Using Diffie-Hellman as base for AES-256 is a bit misleading, as it is not likely that your DH provides the same level of security as AES-256. As you can see in the tables DH requires a 15K key size (!!!) to reach the same security level. Claiming a security level of 256 bits would be unfair (but read the next section)
What DH generates is a shared secret. This shared secret has a lot of pseudo-randomness. As such it can be used directly by using the leftmost (or rightmost, but leftmost is more common) bits of the shared secret as a key. More information here (note the author of the question!). This is however not considered good practice, as you preferably do not want to have any bias of bits in the secret (AES) key.
So commonly we use a key based key derivation function (key based KDF or KBKDF) to condense (or extract) the pseudo-randomness of the master secret into one or more keys. That way each bit of the key depends on each and every bit of master secret material and removes any possible bias in the bits of the resulting secret key.

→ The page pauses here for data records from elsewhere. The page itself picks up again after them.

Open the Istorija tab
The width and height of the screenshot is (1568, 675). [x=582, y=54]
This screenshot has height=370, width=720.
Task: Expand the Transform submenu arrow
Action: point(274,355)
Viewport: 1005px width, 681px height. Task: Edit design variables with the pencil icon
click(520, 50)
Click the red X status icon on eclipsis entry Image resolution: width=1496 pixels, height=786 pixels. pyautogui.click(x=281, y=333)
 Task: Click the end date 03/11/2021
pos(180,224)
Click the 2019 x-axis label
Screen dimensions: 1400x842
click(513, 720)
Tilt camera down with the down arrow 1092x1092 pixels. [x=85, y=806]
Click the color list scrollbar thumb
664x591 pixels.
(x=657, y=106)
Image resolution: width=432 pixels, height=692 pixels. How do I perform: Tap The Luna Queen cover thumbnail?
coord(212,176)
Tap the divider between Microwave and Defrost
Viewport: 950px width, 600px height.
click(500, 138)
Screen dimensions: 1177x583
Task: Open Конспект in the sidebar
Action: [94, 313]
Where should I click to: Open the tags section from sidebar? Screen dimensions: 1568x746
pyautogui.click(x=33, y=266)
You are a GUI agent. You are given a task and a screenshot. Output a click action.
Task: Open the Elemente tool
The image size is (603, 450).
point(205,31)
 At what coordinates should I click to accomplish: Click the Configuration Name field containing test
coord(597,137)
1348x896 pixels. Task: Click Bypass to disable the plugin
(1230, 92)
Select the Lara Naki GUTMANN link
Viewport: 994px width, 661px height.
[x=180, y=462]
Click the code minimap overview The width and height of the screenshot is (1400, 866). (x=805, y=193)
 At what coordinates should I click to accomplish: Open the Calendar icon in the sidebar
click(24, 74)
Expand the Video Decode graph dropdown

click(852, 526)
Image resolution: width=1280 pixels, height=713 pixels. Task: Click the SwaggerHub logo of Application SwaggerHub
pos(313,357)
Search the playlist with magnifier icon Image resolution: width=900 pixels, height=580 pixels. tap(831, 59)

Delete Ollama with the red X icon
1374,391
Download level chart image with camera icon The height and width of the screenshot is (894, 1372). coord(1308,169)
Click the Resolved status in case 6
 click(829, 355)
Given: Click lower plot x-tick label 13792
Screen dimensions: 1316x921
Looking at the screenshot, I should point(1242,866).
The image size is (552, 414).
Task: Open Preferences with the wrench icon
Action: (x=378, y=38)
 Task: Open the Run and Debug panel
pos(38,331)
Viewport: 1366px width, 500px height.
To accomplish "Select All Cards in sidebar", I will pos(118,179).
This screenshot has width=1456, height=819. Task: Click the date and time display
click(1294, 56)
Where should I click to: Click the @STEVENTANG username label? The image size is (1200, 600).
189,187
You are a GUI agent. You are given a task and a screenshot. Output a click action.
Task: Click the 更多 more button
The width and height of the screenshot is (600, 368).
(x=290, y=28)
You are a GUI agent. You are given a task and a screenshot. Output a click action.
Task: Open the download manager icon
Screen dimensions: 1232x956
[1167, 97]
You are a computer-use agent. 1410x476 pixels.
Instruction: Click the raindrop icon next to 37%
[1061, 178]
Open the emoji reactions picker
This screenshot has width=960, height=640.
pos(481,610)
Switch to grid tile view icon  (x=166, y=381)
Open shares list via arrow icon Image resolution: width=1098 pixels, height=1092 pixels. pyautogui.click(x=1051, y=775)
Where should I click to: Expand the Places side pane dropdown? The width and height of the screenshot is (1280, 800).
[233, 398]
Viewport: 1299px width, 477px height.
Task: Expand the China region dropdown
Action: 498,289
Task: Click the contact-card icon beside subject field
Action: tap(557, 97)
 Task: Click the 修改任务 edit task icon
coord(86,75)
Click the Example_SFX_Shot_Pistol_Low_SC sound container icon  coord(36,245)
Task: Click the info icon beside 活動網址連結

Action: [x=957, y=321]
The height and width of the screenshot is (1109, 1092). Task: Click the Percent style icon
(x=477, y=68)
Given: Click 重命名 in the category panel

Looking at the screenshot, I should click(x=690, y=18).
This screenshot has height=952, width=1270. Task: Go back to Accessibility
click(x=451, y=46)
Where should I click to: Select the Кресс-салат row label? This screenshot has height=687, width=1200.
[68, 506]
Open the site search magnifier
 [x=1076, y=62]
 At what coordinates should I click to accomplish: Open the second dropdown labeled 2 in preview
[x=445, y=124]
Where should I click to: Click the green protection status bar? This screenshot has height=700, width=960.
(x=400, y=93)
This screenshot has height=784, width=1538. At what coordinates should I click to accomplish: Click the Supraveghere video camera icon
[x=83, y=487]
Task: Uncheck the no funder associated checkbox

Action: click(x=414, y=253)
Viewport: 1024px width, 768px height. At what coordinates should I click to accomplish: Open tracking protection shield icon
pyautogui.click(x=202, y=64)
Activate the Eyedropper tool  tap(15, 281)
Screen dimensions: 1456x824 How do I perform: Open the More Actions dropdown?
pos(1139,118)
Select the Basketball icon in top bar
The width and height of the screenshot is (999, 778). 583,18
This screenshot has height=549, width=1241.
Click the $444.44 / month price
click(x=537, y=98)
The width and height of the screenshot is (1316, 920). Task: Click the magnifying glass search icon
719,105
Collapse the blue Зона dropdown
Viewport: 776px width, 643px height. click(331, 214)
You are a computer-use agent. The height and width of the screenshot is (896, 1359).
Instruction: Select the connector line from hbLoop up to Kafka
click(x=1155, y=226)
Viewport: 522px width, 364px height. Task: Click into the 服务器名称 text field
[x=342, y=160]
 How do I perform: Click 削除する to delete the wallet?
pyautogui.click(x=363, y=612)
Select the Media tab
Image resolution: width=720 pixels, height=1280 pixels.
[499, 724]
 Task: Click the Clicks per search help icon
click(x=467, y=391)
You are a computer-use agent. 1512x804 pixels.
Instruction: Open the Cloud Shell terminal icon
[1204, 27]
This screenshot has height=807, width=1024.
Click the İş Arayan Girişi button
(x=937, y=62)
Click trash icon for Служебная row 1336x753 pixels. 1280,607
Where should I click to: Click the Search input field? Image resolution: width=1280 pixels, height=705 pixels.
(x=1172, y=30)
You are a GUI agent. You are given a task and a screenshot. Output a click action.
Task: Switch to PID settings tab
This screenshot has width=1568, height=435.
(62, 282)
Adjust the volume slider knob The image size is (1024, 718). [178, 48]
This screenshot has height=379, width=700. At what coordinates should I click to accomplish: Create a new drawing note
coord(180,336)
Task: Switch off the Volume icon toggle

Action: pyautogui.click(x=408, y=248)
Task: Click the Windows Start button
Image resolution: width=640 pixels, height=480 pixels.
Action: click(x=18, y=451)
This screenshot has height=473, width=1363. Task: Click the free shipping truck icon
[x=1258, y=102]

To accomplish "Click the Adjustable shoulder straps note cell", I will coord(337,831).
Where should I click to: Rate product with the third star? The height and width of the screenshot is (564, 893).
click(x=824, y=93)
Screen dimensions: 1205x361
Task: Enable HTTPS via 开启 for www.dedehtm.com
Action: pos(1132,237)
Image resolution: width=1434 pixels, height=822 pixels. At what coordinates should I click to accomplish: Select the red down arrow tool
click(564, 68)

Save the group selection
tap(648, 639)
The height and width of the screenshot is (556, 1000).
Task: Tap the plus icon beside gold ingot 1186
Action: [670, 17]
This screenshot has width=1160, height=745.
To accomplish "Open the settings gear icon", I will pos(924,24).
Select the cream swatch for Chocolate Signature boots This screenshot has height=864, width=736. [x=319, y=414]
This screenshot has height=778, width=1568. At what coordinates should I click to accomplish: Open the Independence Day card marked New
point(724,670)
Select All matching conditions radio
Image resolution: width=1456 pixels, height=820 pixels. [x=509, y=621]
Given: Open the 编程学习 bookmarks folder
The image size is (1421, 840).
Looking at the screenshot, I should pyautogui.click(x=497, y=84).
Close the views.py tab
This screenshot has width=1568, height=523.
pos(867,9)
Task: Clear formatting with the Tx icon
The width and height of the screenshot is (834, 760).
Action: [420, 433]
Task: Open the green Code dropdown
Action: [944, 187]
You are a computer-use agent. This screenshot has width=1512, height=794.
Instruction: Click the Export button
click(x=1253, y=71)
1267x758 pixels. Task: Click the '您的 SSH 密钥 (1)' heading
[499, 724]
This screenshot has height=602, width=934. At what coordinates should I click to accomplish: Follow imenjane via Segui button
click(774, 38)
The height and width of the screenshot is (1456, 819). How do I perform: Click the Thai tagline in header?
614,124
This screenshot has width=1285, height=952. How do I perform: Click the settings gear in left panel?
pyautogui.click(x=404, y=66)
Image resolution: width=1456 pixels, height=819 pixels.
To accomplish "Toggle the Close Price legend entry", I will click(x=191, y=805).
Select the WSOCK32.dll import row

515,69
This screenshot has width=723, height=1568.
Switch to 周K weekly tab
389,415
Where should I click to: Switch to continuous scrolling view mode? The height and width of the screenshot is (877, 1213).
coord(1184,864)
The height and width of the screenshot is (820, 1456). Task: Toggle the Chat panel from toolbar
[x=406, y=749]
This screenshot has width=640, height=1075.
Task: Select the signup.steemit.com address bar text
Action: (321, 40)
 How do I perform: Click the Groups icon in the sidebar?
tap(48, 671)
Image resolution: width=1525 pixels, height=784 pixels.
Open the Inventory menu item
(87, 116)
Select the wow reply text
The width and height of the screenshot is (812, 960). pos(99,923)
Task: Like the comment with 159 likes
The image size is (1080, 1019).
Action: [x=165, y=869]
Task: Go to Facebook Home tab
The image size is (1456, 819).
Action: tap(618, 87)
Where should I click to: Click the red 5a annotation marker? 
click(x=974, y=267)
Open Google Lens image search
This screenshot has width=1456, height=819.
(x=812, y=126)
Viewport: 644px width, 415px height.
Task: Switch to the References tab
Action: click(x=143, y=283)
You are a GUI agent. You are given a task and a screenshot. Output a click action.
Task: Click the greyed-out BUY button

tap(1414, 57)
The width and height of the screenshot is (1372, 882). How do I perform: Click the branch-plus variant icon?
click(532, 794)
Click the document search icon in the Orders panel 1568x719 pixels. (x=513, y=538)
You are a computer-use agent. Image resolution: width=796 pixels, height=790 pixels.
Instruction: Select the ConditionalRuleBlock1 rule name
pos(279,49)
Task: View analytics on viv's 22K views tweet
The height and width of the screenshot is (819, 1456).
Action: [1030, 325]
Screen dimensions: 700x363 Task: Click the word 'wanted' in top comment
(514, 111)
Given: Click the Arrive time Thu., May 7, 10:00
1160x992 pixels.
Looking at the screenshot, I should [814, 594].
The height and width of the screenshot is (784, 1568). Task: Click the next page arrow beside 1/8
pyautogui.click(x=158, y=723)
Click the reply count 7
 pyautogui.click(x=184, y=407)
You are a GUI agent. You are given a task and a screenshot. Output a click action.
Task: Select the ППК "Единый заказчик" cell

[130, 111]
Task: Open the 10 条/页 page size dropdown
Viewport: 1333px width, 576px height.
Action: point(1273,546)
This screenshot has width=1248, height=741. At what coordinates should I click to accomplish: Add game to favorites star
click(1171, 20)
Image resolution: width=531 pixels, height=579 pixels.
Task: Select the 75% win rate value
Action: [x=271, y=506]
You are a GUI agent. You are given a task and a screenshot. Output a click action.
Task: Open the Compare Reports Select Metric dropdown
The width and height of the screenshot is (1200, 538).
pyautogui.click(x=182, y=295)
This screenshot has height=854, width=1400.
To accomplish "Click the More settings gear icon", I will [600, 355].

Quite often cryptographic API's offer combined key agreement / key derivation functions where a KDF is already used upon the result. Sometimes that means indicating a hash function, which is then used as (only) primitive within the KDF. The compression functionality within a hash is, as you might imagine, perfect for condensing the pseudo-randomness.
If you do not use a KDF then you might want to use a 256 bit AES key as it will have at least 247 bits of pseudo-randomness, as specified in the answer on my question. A 128 bit key will have less than 128 bits after all.